Lovely

It is my deepest desire to stir in all my world a sense of its own loveliness.    I’ve learned that it is my particularly human ability that I am able to bestow love on all reality and remind everything I meet that it is lovely and loved.   While I may be in the role of lover, I am in the same moment the messenger that all things are worthy of love.  It is an unconditional love that simply recognizes the loveliness of all things.

First I have had to learn to recognize and accept my own loveliness.   I am grateful for all those who have convinced me and helped me become aware of an inheritance that is all mine.   My life has been filled with people who told me of my loveliness until I am now convinced that it is true and appropriate.  I am so much less inclined to grasp for the recognition I so ardently sought.   I do not falsely feel unworthy.

I am now more inclined to accept my innate loveliness, indulge in it, be aware of it in a relaxed manner.   I smile at myself more, allow mistakes, expect  only that I be me and take joy in that.   I am more able to awaken a sense of their loveliness in my companions, and most people I meet.   I can gaze at them with awareness and a smile that stirs a little of the feeling of what it means to be a lovely human.

I am able to walk through my garden or my woods and convince my plants that they are lovely.   I will soon tell my garden flowers daily how lovely they are.   I will touch them and lovingly feel the firmness of their stems, the softness of their leaves, the yielding fragility of their blooms.   I will remind them daily how lovely they are just by being flowers.
-------------------------
* [Exercise task 1]:
Answer these questions about the essay on loveliness:
(a) What does the writer say they first had to learn?
(b) What does the writer plan to soon tell the garden flowers daily?
(c) Which three qualities of the flowers will the writer feel when touching them?
* [Exercise task 2]: Write out the essay on loveliness word for word from "First I have" up to and including "a lovely human.".
The records that follow are not needed to work with this essay on loveliness.
-------------------------
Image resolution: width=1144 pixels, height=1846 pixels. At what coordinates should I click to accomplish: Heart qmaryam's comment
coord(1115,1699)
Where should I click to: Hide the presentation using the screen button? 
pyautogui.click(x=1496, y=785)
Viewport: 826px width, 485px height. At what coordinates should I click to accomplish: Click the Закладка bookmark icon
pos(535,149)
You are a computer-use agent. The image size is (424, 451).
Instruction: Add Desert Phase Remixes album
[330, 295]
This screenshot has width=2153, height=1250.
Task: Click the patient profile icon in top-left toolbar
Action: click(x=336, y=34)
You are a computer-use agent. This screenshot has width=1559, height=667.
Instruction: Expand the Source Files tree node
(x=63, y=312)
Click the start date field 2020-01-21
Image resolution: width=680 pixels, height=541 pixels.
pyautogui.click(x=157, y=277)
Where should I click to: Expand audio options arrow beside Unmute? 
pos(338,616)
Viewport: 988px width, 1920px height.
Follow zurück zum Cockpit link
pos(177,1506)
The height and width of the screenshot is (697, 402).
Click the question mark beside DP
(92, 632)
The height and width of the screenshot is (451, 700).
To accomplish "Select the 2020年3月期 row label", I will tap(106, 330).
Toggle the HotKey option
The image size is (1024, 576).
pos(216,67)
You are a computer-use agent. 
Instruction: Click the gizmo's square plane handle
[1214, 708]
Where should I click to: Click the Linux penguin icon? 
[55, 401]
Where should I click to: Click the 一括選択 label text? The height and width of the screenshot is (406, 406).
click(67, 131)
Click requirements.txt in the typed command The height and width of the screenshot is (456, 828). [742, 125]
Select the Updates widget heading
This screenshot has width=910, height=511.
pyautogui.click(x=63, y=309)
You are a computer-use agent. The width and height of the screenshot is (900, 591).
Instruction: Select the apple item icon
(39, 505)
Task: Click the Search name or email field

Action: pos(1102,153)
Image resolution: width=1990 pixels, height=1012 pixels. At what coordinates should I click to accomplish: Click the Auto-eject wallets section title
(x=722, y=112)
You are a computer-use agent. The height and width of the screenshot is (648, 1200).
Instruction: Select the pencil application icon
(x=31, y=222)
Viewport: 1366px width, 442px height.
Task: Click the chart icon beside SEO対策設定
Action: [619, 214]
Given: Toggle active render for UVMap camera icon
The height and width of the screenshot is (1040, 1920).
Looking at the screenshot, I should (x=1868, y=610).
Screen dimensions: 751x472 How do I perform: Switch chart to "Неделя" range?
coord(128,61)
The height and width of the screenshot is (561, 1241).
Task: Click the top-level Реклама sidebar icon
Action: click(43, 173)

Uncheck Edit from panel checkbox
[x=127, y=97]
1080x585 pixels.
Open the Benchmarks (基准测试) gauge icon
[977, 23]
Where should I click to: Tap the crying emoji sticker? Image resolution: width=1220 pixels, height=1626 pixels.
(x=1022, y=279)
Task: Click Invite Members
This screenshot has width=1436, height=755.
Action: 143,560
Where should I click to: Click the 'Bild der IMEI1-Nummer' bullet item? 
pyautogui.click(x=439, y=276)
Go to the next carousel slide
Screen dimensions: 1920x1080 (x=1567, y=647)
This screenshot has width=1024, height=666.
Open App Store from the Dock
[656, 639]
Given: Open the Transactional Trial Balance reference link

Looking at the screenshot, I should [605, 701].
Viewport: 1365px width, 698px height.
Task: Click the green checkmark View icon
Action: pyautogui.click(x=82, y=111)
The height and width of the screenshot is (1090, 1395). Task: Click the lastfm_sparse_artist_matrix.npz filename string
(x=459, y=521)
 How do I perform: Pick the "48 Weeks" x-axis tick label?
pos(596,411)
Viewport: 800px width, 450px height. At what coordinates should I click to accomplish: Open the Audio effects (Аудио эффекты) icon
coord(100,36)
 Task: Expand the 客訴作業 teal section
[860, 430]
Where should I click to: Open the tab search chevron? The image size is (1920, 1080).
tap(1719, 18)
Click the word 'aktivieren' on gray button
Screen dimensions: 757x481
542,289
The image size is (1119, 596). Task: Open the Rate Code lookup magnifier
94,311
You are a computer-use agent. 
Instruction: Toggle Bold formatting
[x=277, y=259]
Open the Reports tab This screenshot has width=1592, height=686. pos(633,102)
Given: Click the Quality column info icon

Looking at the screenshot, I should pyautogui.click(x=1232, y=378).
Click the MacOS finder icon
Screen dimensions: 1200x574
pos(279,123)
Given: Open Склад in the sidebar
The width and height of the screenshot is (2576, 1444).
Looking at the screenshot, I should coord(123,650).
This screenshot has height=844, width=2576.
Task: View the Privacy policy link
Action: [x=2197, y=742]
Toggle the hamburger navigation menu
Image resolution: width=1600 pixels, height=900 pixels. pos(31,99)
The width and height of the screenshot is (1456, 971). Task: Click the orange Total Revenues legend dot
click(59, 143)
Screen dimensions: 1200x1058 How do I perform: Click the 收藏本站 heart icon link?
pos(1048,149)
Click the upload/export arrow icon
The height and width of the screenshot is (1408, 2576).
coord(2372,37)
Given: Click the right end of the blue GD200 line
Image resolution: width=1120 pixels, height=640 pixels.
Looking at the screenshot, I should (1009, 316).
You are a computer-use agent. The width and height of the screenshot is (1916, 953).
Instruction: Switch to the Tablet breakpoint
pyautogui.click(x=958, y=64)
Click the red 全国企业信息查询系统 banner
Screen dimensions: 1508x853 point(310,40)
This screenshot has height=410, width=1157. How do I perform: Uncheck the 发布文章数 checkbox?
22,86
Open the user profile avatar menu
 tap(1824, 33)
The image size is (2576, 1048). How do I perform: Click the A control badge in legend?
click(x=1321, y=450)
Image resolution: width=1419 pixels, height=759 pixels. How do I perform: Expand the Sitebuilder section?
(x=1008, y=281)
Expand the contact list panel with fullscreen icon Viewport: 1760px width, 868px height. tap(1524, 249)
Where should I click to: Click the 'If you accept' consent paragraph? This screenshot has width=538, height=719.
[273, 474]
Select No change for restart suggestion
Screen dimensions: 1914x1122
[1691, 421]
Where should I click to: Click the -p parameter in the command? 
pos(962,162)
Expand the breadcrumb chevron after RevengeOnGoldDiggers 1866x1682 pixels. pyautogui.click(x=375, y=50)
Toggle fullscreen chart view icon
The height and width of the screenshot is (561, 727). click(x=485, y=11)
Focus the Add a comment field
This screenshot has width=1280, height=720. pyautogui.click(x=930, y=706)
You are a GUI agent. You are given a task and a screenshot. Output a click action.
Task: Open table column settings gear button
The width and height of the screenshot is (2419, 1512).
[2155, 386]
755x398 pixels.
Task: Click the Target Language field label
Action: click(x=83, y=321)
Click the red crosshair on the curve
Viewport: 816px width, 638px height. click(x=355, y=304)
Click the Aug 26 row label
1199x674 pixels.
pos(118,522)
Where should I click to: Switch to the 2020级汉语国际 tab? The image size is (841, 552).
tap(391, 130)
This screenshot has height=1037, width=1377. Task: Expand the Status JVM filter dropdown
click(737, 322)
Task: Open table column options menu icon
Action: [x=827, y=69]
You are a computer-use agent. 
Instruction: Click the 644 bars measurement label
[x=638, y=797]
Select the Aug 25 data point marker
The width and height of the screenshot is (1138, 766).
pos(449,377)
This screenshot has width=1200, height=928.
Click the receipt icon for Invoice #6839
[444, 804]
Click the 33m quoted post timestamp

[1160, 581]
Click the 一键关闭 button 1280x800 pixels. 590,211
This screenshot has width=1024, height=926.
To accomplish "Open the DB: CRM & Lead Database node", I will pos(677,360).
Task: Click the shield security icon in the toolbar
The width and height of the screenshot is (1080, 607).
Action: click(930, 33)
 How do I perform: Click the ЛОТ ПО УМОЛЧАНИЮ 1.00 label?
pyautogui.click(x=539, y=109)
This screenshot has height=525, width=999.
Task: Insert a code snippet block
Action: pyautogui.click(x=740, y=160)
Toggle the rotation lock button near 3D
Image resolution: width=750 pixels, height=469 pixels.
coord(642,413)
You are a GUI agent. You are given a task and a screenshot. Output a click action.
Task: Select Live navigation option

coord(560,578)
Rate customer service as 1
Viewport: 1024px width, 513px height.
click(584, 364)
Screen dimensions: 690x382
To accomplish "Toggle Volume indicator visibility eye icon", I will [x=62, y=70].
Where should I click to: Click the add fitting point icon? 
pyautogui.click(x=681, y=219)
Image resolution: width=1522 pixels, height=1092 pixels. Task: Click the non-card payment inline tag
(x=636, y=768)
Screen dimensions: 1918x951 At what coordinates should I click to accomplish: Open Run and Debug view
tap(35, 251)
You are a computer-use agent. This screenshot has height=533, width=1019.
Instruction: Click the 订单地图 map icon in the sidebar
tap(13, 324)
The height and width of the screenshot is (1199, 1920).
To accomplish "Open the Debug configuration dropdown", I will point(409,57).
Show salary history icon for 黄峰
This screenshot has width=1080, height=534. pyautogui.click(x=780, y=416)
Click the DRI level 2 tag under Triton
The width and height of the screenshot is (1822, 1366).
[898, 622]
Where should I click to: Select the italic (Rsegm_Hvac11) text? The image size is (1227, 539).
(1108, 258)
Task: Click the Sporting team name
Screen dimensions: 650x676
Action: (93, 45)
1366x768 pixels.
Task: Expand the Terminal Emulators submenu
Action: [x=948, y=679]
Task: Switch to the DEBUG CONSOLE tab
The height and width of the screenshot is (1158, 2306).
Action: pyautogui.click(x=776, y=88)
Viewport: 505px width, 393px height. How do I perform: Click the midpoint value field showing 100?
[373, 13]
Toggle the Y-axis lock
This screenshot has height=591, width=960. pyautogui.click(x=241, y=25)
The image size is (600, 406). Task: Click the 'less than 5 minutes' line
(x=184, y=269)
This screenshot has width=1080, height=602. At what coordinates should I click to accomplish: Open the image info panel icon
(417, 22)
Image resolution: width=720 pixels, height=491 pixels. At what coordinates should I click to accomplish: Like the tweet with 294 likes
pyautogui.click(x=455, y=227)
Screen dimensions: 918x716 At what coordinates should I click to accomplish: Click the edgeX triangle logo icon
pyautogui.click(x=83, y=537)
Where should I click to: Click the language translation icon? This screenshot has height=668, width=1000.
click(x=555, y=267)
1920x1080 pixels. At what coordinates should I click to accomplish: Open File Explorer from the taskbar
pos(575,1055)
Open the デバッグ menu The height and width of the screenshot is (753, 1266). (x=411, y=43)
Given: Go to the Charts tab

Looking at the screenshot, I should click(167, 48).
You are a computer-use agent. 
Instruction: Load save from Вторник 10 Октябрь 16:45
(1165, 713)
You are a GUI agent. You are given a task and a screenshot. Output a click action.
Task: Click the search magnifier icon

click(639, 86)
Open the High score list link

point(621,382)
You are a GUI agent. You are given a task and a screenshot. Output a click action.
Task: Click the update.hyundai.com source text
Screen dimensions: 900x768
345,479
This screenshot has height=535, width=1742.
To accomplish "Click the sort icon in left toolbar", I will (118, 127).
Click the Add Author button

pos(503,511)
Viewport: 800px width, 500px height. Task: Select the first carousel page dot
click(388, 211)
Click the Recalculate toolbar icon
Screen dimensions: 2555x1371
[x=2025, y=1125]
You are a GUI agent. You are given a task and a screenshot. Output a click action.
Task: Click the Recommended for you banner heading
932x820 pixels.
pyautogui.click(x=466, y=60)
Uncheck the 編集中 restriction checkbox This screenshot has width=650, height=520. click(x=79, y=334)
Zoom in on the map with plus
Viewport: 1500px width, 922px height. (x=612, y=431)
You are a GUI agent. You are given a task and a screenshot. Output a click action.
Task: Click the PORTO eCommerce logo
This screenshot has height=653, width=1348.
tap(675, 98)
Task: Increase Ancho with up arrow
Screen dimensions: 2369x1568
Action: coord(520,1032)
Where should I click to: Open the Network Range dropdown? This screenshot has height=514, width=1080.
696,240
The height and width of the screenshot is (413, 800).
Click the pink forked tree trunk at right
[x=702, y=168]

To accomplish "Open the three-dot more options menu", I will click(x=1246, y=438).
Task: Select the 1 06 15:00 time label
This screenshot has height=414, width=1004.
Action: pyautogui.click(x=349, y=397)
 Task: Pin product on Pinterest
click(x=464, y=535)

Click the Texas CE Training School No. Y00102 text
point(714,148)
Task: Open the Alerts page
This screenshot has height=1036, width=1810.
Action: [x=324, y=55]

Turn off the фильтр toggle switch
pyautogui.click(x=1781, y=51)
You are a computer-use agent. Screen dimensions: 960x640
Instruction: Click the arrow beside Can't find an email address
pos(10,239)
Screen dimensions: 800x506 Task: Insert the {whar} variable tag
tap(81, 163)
-------------------------
* [Solution 1]:
(a) To recognize and accept their own loveliness.
(b) How lovely they are.
(c) The firmness of their stems, the softness of their leaves, and the yielding fragility of their blooms.

* [Solution 2]:
First I have had to learn to recognize and accept my own loveliness.   I am grateful for all those who have convinced me and helped me become aware of an inheritance that is all mine.   My life has been filled with people who told me of my loveliness until I am now convinced that it is true and appropriate.  I am so much less inclined to grasp for the recognition I so ardently sought.   I do not falsely feel unworthy.

I am now more inclined to accept my innate loveliness, indulge in it, be aware of it in a relaxed manner.   I smile at myself more, allow mistakes, expect  only that I be me and take joy in that.   I am more able to awaken a sense of their loveliness in my companions, and most people I meet.   I can gaze at them with awareness and a smile that stirs a little of the feeling of what it means to be a lovely human.